A string that contains no whitespace is often, but not always a list (containing one word):

======
% set list hello
% llength $list
1

% set list he\{llo
% llength $list
1

% set notalist \{hello 
% llength $notalist
unmatched open brace in list
======

The following is a list that contains one word, which is an empty string:

======
% set list {{}}
% llength $list
1

% set list [list {}]
llength $list ;# -> 1
======

Whitespace separates words in a list:

======
% set list {1 2}
% llength $list
2

% set list "1 2"
% llength $list
2
======

Here is a list that contains two words, both of which are empty strings:

======
% set list {{} {}}
% llength $list
2
======


List routines parse strings into lists in much the same way that Tcl parses
strings into commands.  In the following example, `[llength]` parses the string
into a list, and the backlash-space sequence results in the first character of
the second word being a space character:

======
% set list {1 \ 2}
% llength $list
2
======

It is very common, and perfectly acceptable, to use braces instead of `list`
when writing a list:

======
% set list {one two three}
% llength $list
3
======

But in Tcl, braces are simply a means of escaping whitespace and other special
characters in strings.  They are a nice way to write out lists, but Tcl itself
doesn't equate braces with lists.  Any quoting can be used to make a
well-formed list, and there are an infinite number of ways to produce a string
that is the same well-formed list:

======
% set list "one two three"
% llength $list
3

% set list one\ two\ three
% llength $list
3

% set list one\x20two\x20three
% llength $list
3

% set list one\ttwo\tthree\t
% llength $list
3

#... and on and on ...
======


When formatting a list as a string, `list` will escape values where necessary:

======
% list \n\{
\n\{
======



** Strings that Are Not Lists **

[EIAS%|%All lists are strings], but not all strings are well-formed lists.  The
various list routines expect their arguments to be well-formed lists.


To check whether a string is a list: 

======
string is list $somevariable
======

Alternatively:

======
catch {llength $somevariable}
======

When doing experiments to understand lists, it is a good idea to first assign
the values in question to variables before operating on them, since it is hard
to keep track of when quoting is interpreted as Tcl parses the command vs. when 
a routine is interpreting the arguments it has received.  This
makes it possible to first inspect the value of the string before passing it to
a routine:

======
% set var1 \{
{
======

Many simple strings are lists:

======
% llength hello
1
% llength hello\ world 
2
% llength {how I made a great mistake in quotation}
8
======

Some strings, however, are '''not''' lists:

======
% llength \"
unmatched open quote in list

% llength \{
unmatched open brace in list

% llength "ab{ {x y"
unmatched open brace in list

% llength \{}a
list element in braces followed by "a" instead of space

% llength {{a b} {c}]}
list element in braces followed by "]" instead of space

% llength {{*}exactitude}
list element in braces followed by "exactitude" instead of space
======



** Canonical List **

A single list may be represented by different combinations of double quotes, braces, and
backslashes.  For example, `{[[ value ]]}` is the same list as `{{[[} value \]]}`,
but the latter is the canonical representation of the list.

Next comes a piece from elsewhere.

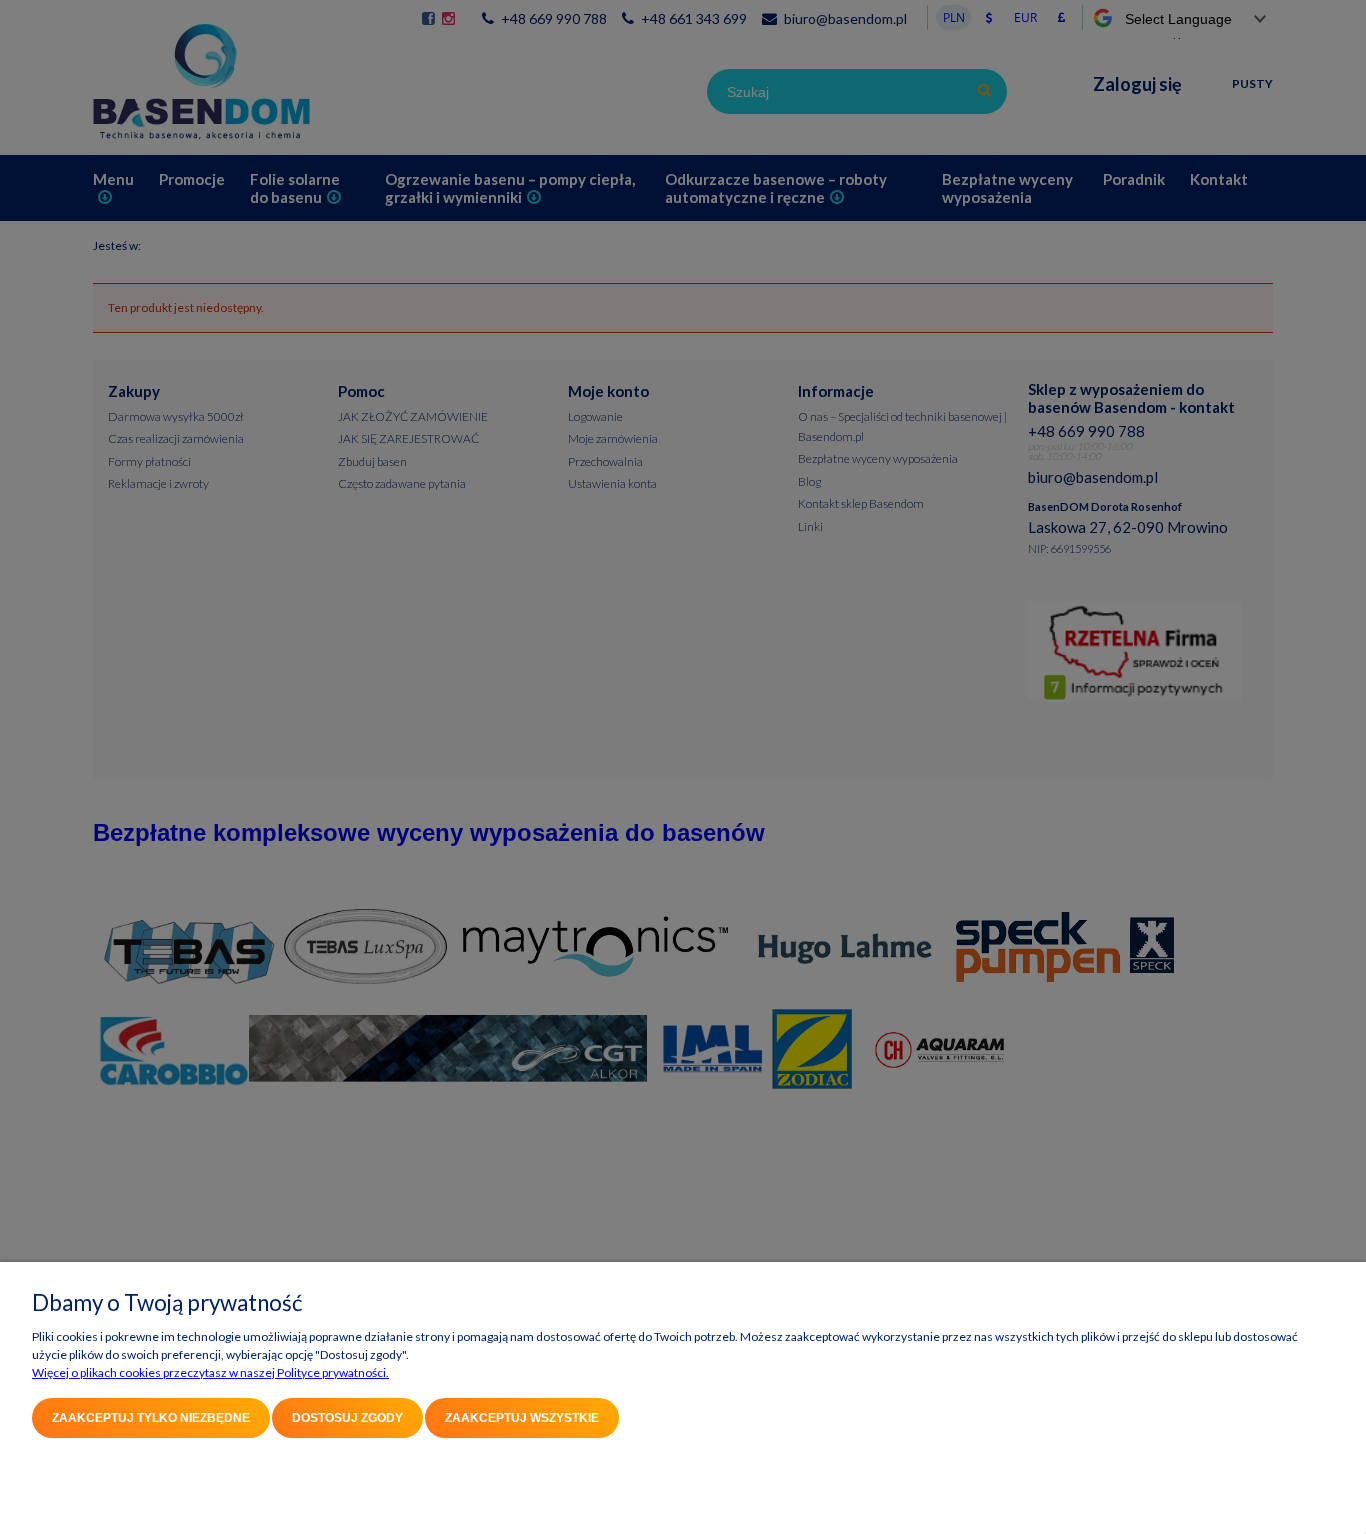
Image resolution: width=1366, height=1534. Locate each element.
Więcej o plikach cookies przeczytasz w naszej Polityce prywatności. (210, 1372)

To produce a canonical list:

======
list {*}$somelist
======

One quick and dirty way to check for list equality is to compare their
canonical forms as strings:

======
expr {[list {*}$list1] eq [list {*}$list2]}
======

This may be undesirable if the lists are large because the string values of
both `$list1` and `$list2` are generated if they haven't been already.

`list {*}$list1` also armors special characters against
possible interpretation if evaluated as a Tcl script:

======
% list {*}{puts $hello; set b [list $one $two $three]}
puts {$hello;} set b {[list} {$one} {$two} {$three]}
======

In other words, a list is formed such that the following is true
([http://wiki.tcl.tk/440#pagetocad1fdaa5%|%1]):

======
expr {[eval list $list] eq [list {*}$list]}
======



** Canonical Streaming List **

The canonical representation generated by Tcl uses braces to enclose words
wherever possible.  In cases where the canonical representation is generated on
the fly as new data arrives this is problematic, since the choice to enclose a
word in braces depends on knowing the entire content of the word up-front.  A
'''canonical streaming list''' uses only backslash escapes, except for the
empty string, which is represented by a pair of adjacent braces `{}`.  A
streaming list is suitable for use in something like a [critbit] structure,
where uniform representation is required.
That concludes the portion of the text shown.